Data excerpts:
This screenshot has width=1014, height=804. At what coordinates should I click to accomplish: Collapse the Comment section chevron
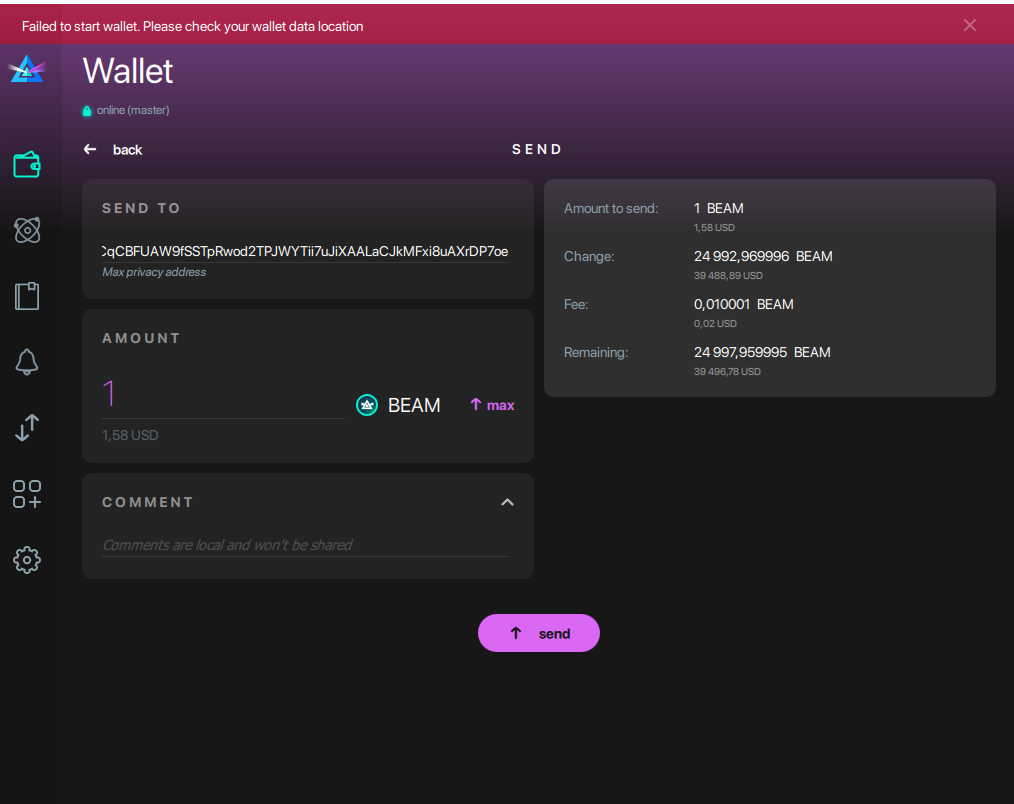(x=507, y=502)
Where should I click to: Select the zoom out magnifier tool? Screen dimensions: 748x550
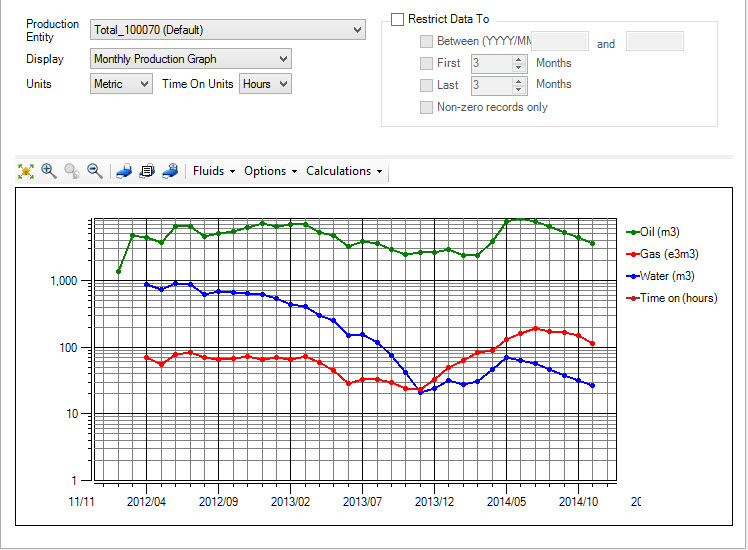click(95, 171)
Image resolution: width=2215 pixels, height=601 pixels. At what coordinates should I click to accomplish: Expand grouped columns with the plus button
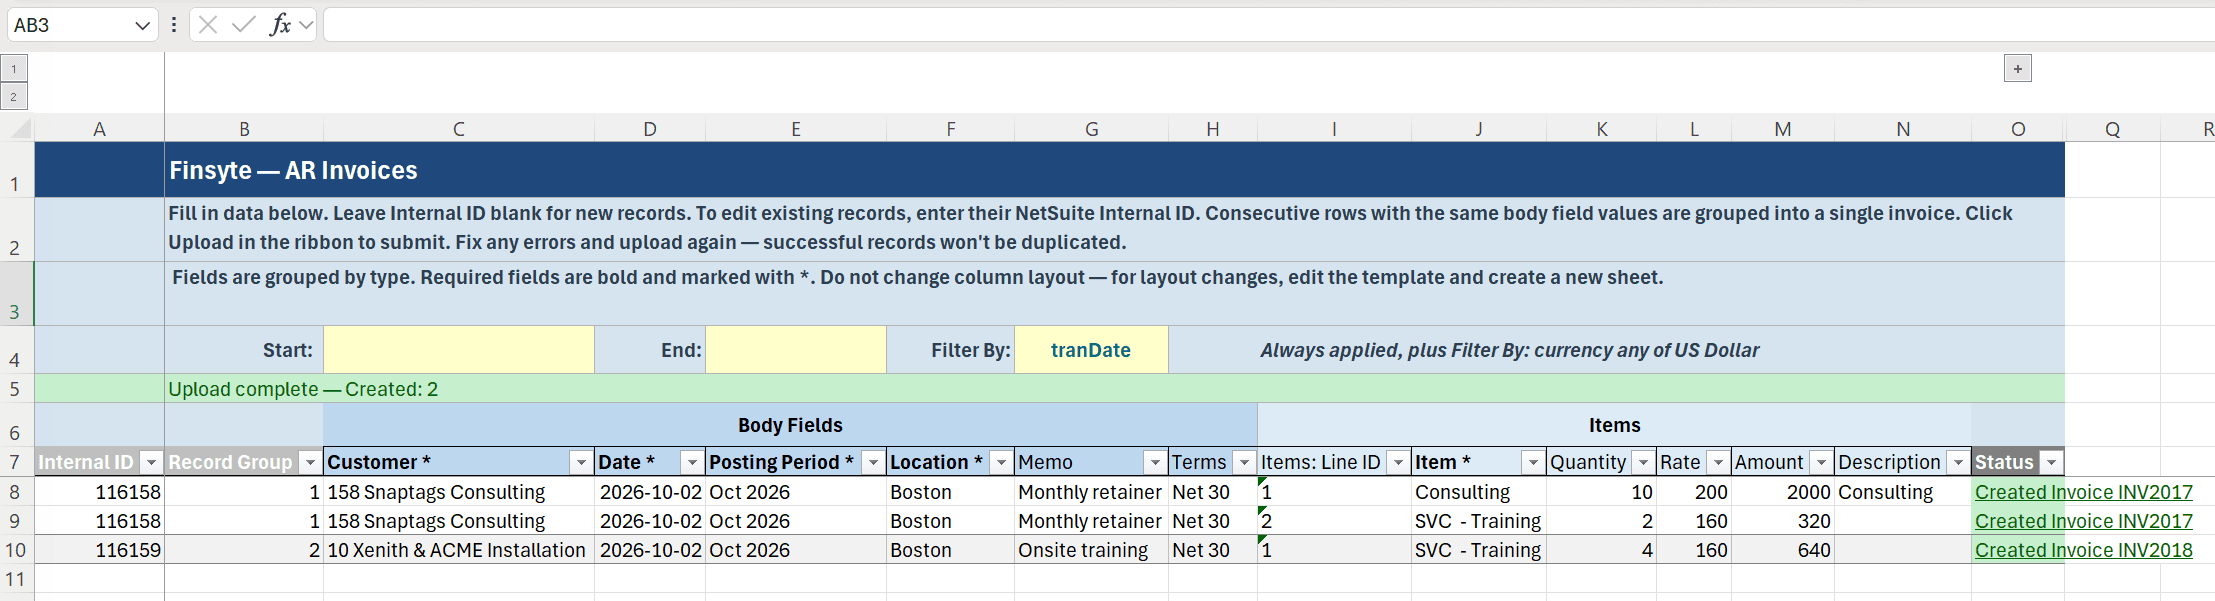click(2018, 69)
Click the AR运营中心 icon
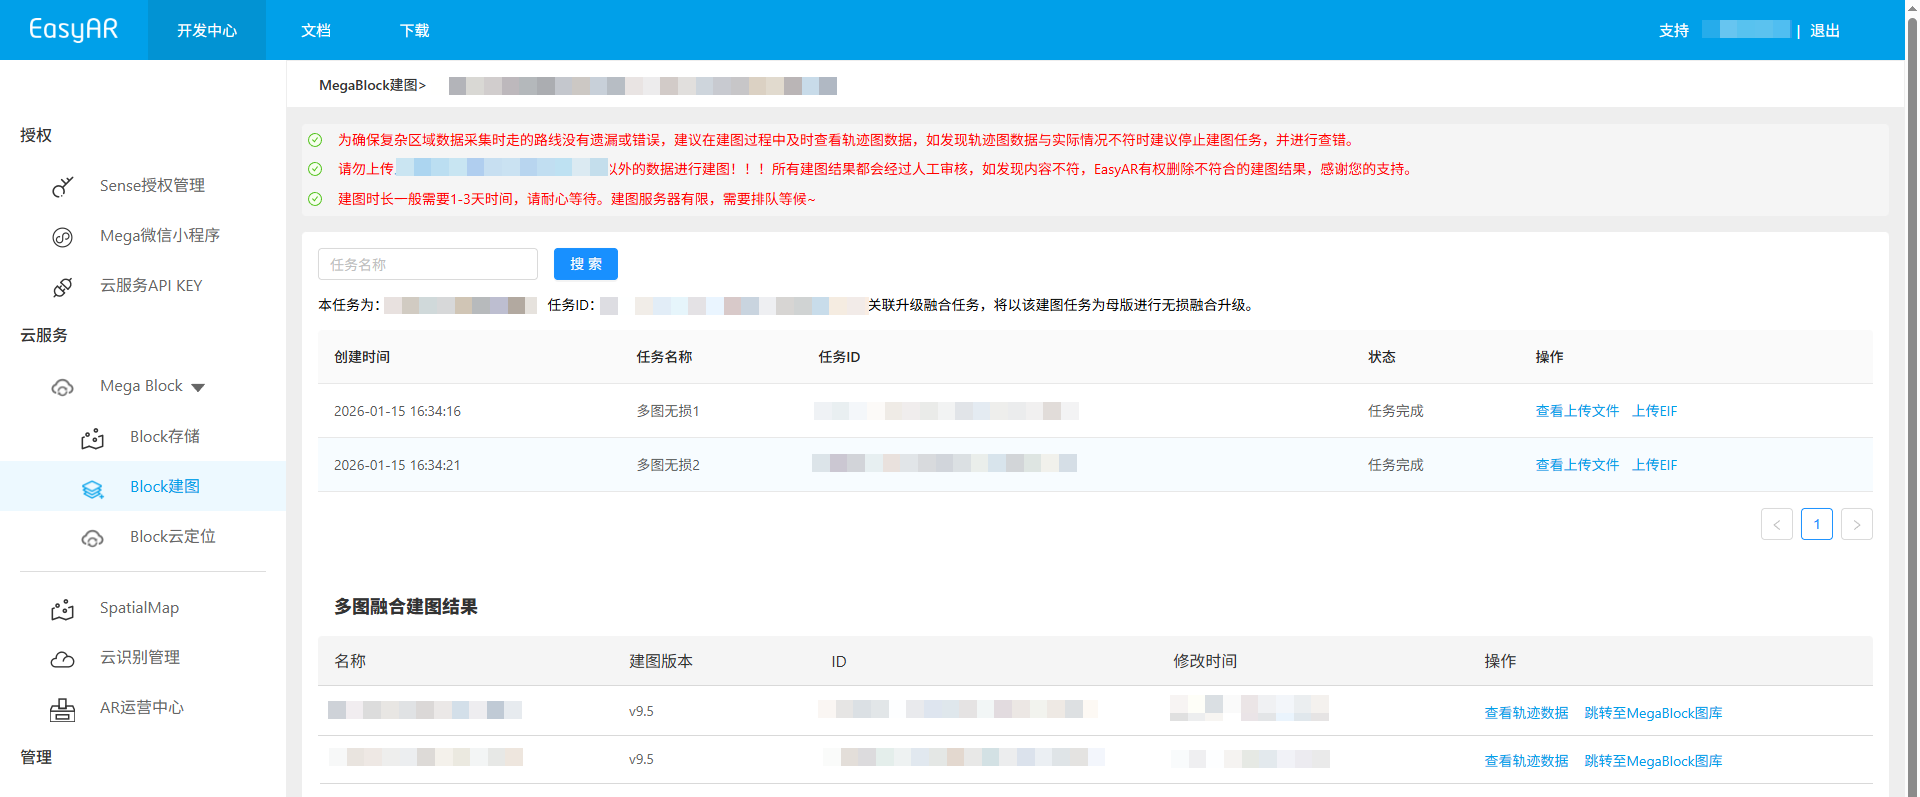This screenshot has width=1920, height=797. coord(62,709)
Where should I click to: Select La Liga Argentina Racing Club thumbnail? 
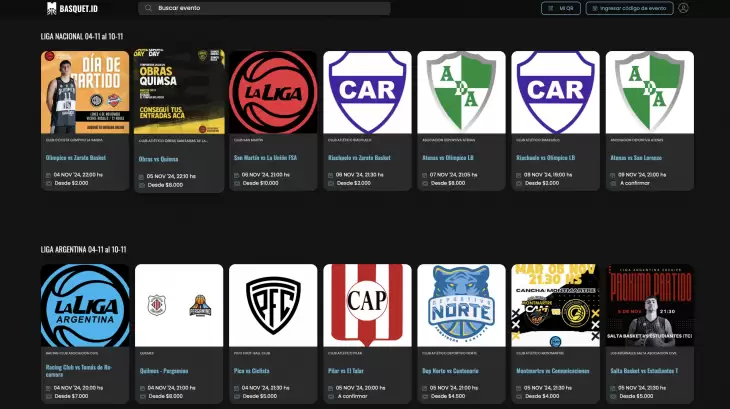[85, 305]
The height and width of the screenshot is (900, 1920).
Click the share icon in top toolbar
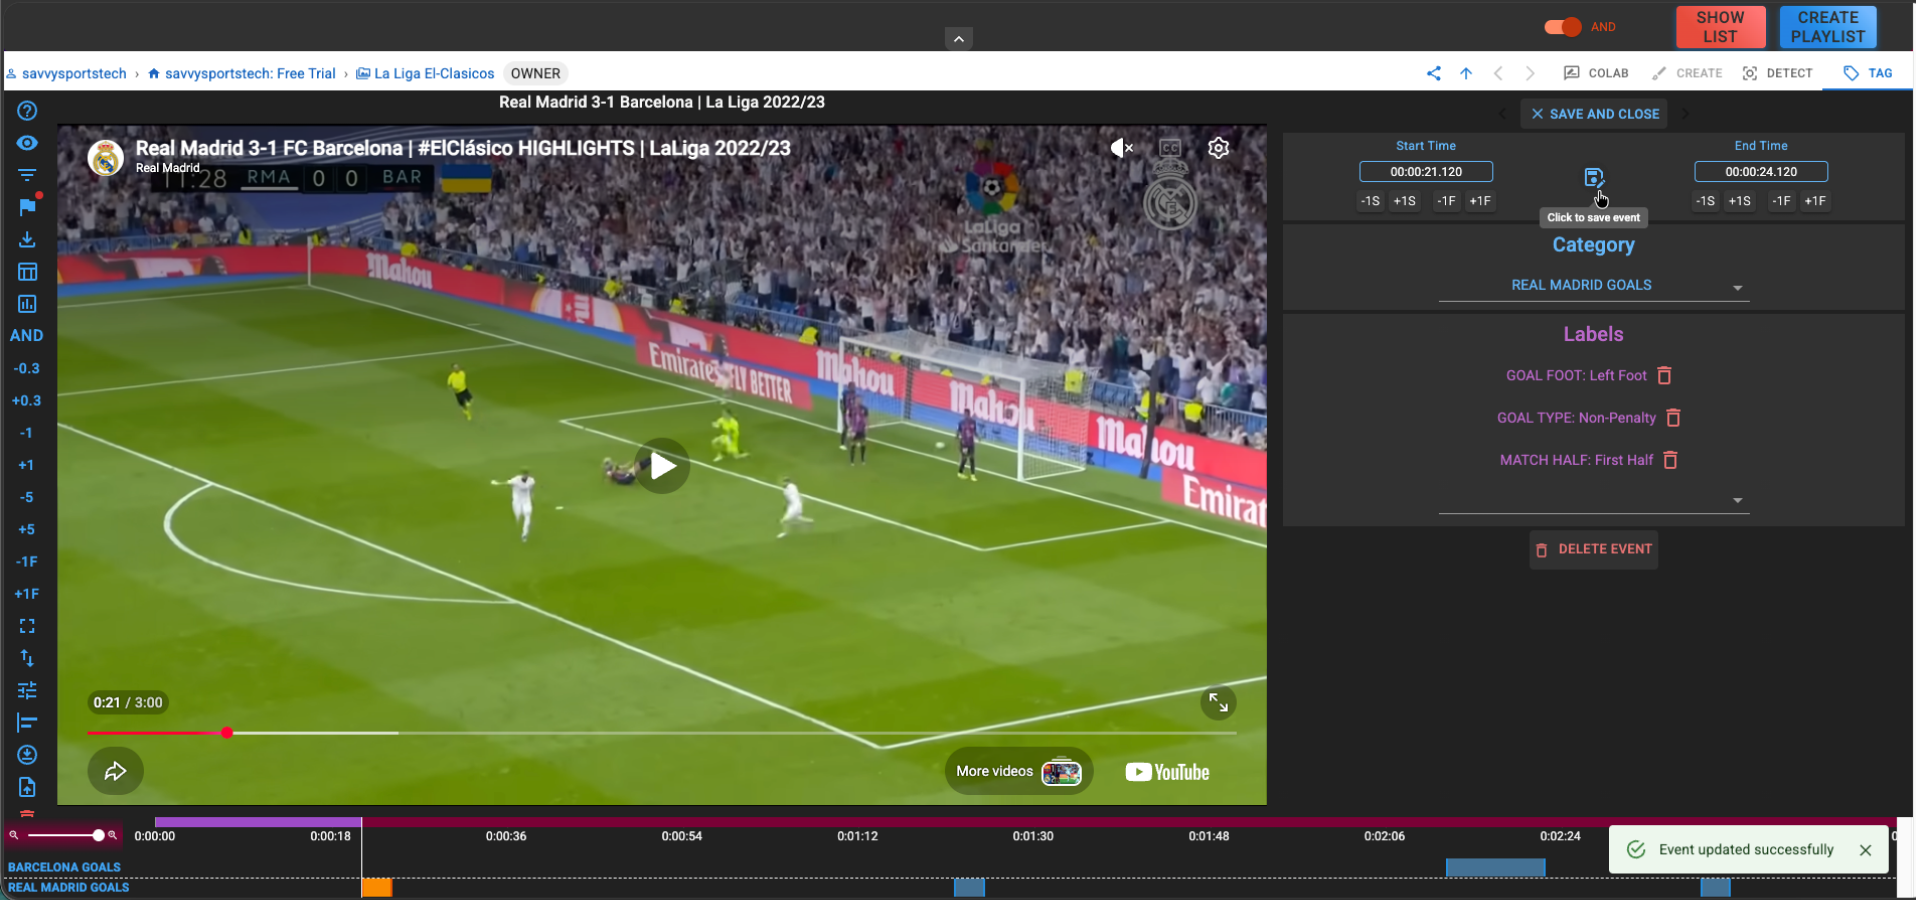1433,73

## TASK TO COMPLETE
Output the data above without changes, apart from leaving out the pictures.

## EXERCISE RESULT
This screenshot has width=1014, height=804. At what coordinates should I click to accomplish: Collapse the Comment section chevron
(x=507, y=502)
Where should I click to: Select the zoom out magnifier tool? Screen dimensions: 748x550
click(95, 171)
Image resolution: width=2215 pixels, height=601 pixels. At what coordinates should I click to accomplish: Expand grouped columns with the plus button
click(2018, 69)
Click the AR运营中心 icon
This screenshot has width=1920, height=797. coord(62,709)
Where should I click to: Select La Liga Argentina Racing Club thumbnail? 
[85, 305]
The height and width of the screenshot is (900, 1920).
Click the share icon in top toolbar
1433,73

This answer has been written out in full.